++++ MATERIAL SHOWN

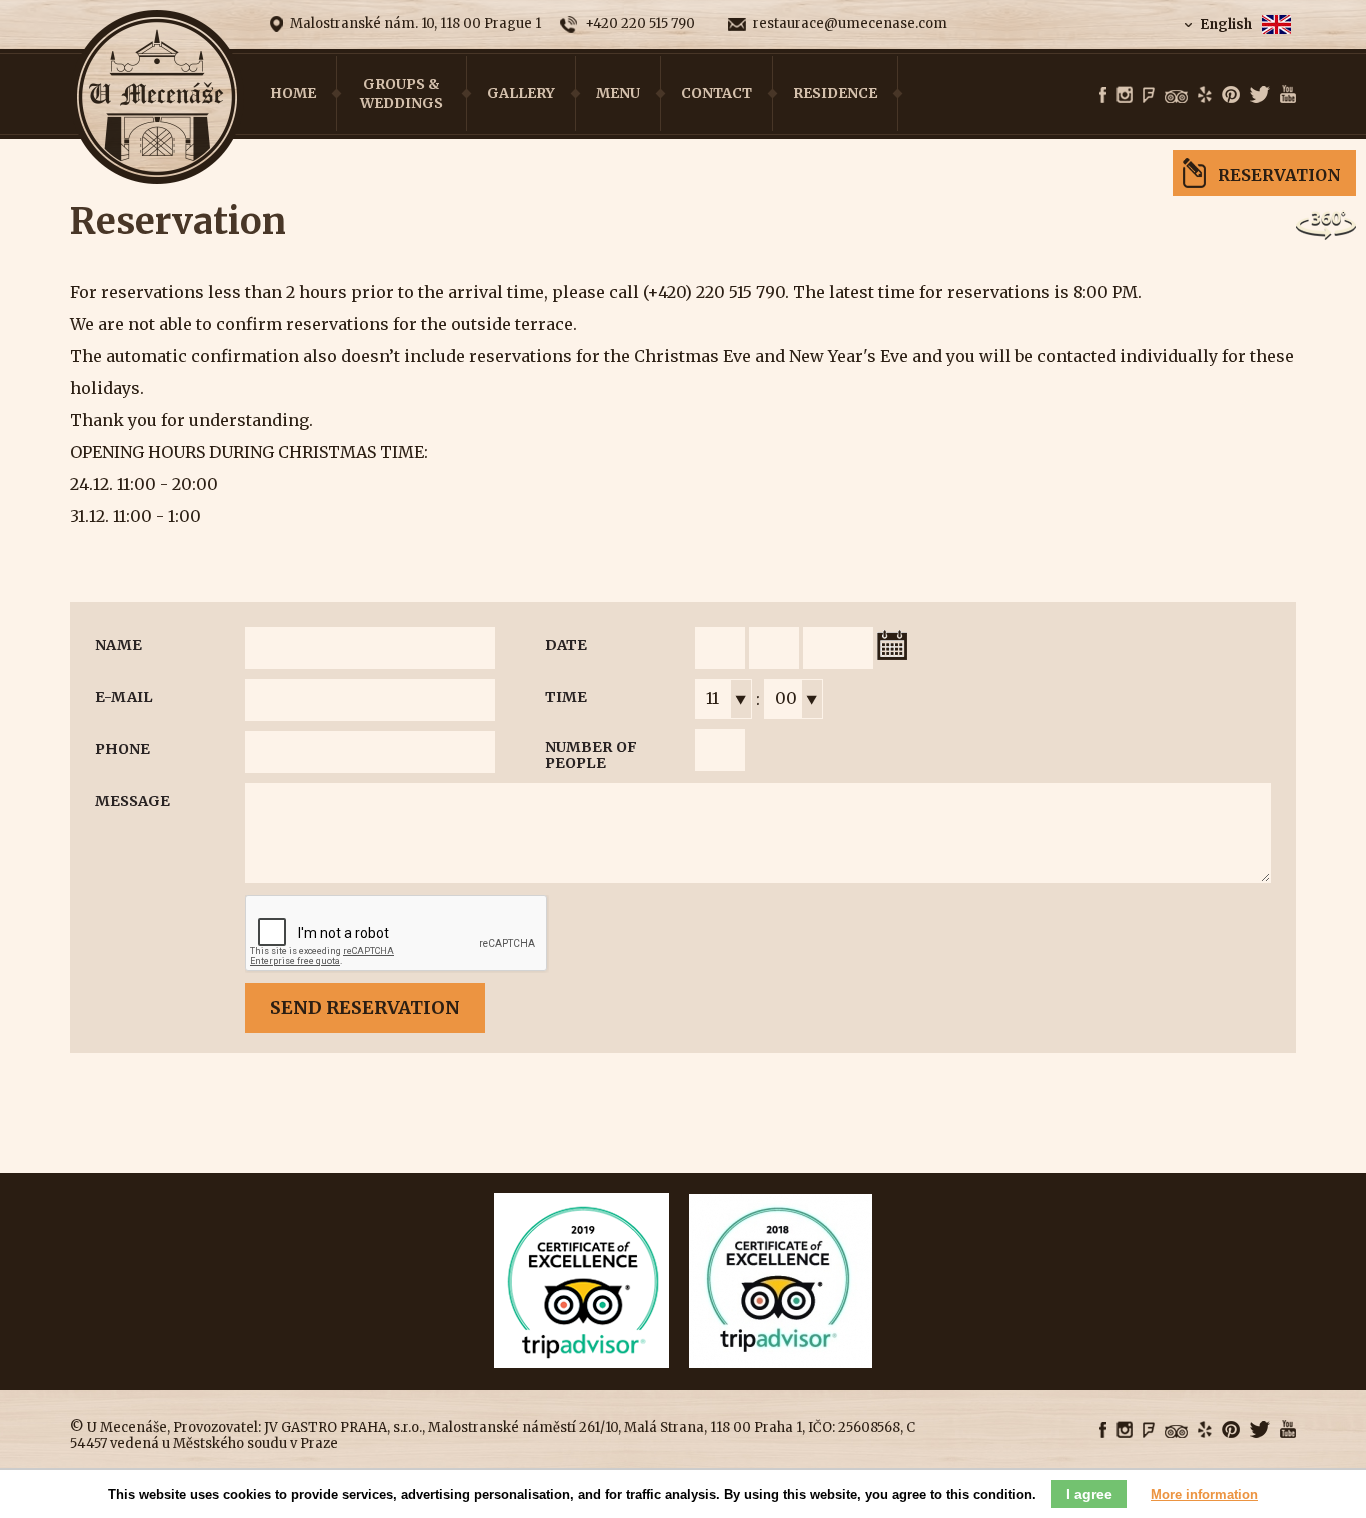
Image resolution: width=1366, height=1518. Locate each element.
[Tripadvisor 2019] (581, 1362)
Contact (716, 93)
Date (566, 645)
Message (132, 801)
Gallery (521, 93)
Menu (618, 93)
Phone (122, 749)
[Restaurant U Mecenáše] (157, 98)
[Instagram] (1124, 95)
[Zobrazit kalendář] (892, 645)
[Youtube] (1288, 95)
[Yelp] (1205, 95)
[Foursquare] (1149, 96)
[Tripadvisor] (1176, 97)
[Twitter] (1260, 95)
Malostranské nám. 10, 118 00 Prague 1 (415, 23)
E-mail (124, 697)
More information (1204, 1494)
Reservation (1279, 175)
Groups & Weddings (401, 93)
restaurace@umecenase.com (850, 24)
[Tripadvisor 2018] (780, 1362)
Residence (835, 93)
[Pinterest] (1231, 95)
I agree (1089, 1494)
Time (566, 697)
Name (118, 645)
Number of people (591, 755)
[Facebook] (1102, 96)
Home (293, 93)
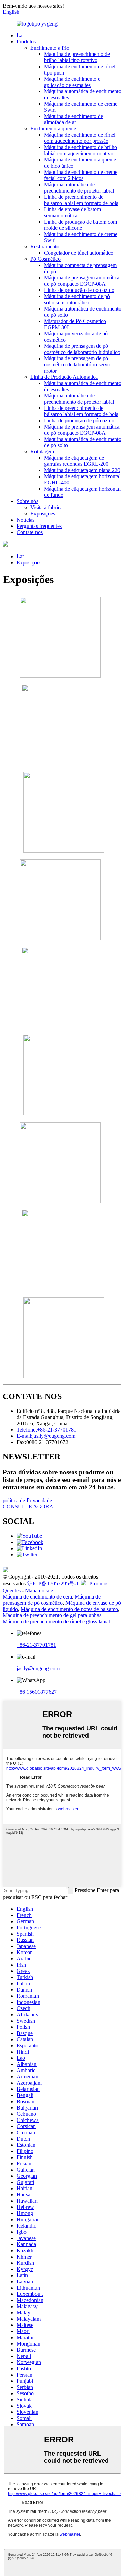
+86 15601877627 (37, 1692)
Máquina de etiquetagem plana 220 (82, 470)
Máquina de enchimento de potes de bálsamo (69, 1609)
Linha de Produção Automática (64, 377)
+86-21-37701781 (36, 1645)
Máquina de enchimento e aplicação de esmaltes (72, 82)
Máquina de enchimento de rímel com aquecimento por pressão (79, 138)
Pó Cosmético (45, 259)
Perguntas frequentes (39, 526)
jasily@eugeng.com (38, 1668)
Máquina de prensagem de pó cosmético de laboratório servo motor (77, 364)
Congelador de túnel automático (78, 253)
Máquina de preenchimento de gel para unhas (52, 1615)
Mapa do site (39, 1590)
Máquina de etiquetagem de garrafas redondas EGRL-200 (76, 461)
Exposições (42, 514)
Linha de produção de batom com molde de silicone (80, 225)
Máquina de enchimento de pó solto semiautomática (77, 299)
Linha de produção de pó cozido (79, 290)
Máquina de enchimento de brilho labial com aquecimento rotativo (80, 150)
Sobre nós (27, 501)
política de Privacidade (27, 1500)
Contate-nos (30, 532)
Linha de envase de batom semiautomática (72, 212)
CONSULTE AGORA (28, 1507)
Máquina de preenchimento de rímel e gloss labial (56, 1621)
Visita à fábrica (46, 507)
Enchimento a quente (53, 128)
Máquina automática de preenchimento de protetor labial (79, 187)
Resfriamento (44, 246)
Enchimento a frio (49, 48)
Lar (20, 35)
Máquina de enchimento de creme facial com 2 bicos (80, 175)
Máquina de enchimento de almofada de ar (73, 119)
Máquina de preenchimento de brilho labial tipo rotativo (77, 57)
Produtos (26, 42)
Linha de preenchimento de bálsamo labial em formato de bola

++++++++

EXERCISE OBJECTIVE:
If a line in the data above holds the string "batom", report that line.

SOLUTION TO THIS TASK:
Linha de produção de batom com molde de silicone (80, 225)
Linha de envase de batom semiautomática (72, 212)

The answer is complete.